Provided material =>
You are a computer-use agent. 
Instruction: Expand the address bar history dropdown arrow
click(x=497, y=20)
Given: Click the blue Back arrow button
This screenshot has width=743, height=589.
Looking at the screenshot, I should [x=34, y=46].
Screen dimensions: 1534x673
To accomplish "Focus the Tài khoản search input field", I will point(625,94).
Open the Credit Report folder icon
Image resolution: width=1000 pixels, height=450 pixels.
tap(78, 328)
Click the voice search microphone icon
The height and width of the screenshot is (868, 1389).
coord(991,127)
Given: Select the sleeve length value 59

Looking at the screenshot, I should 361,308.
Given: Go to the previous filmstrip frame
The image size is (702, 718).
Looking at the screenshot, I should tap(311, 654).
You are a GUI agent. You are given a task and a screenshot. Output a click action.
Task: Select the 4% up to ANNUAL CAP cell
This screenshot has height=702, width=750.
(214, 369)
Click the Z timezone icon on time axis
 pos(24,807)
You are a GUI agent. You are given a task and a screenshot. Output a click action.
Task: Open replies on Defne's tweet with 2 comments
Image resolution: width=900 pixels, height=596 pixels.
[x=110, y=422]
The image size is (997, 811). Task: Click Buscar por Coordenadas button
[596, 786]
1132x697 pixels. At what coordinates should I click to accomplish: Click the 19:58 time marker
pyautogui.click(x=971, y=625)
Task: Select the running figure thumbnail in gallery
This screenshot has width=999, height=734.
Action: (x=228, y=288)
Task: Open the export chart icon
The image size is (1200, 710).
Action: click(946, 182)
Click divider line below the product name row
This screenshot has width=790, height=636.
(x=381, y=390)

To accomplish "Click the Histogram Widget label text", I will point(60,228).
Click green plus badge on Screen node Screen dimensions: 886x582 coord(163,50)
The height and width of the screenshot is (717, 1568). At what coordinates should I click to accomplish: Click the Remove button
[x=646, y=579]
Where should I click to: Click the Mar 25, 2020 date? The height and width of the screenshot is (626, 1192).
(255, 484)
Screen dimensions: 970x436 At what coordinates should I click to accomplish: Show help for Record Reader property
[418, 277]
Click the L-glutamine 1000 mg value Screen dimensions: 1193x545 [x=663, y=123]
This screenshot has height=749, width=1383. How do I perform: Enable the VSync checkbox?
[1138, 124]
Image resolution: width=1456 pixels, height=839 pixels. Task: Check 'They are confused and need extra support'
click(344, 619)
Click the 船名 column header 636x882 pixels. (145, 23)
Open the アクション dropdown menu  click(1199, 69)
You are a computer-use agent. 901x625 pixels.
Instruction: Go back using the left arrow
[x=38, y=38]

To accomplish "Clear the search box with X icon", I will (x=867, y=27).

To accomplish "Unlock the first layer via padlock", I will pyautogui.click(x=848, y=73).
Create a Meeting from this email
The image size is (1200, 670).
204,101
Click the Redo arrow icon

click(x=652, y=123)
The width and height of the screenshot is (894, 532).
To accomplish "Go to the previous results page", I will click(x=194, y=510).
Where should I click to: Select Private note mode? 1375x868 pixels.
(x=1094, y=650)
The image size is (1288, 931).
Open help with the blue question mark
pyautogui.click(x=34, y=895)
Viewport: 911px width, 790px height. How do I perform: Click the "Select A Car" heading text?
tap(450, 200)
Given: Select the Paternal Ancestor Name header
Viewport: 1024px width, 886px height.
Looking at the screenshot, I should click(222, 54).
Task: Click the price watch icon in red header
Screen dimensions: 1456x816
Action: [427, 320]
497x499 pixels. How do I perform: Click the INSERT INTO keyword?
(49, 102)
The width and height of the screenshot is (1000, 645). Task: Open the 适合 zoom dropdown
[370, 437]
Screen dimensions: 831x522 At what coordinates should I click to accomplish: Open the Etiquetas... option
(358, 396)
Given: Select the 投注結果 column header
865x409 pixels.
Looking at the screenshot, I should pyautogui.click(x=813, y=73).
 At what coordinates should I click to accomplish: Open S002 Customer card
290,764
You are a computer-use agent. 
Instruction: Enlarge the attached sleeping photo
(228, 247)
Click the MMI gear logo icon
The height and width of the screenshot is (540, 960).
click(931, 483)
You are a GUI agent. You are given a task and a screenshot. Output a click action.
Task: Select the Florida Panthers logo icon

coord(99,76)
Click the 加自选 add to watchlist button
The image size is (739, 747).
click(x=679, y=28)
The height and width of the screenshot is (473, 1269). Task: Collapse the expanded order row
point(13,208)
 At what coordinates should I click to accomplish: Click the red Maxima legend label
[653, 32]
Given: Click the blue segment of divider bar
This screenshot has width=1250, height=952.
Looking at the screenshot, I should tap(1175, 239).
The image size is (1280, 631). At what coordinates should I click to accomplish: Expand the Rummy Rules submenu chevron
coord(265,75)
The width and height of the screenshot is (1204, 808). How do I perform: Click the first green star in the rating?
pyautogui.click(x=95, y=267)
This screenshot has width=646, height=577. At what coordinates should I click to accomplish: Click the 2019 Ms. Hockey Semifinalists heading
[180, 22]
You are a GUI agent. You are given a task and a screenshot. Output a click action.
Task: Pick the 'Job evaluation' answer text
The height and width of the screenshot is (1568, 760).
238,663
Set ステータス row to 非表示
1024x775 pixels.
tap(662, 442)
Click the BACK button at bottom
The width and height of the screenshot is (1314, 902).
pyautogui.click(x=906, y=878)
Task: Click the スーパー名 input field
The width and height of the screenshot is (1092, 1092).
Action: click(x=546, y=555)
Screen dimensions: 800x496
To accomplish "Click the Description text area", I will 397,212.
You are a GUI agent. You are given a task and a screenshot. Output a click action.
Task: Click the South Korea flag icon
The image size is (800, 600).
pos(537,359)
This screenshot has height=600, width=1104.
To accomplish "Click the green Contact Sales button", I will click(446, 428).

Exercise goal =>
One inclusive range is required: first line of the data through the line containing "Click the voice search microphone icon". Set it down exactly and output nothing else.

Solved problem =>
You are a computer-use agent. 
Instruction: Expand the address bar history dropdown arrow
click(x=497, y=20)
Given: Click the blue Back arrow button
This screenshot has width=743, height=589.
Looking at the screenshot, I should [x=34, y=46].
Screen dimensions: 1534x673
To accomplish "Focus the Tài khoản search input field", I will point(625,94).
Open the Credit Report folder icon
Image resolution: width=1000 pixels, height=450 pixels.
tap(78, 328)
Click the voice search microphone icon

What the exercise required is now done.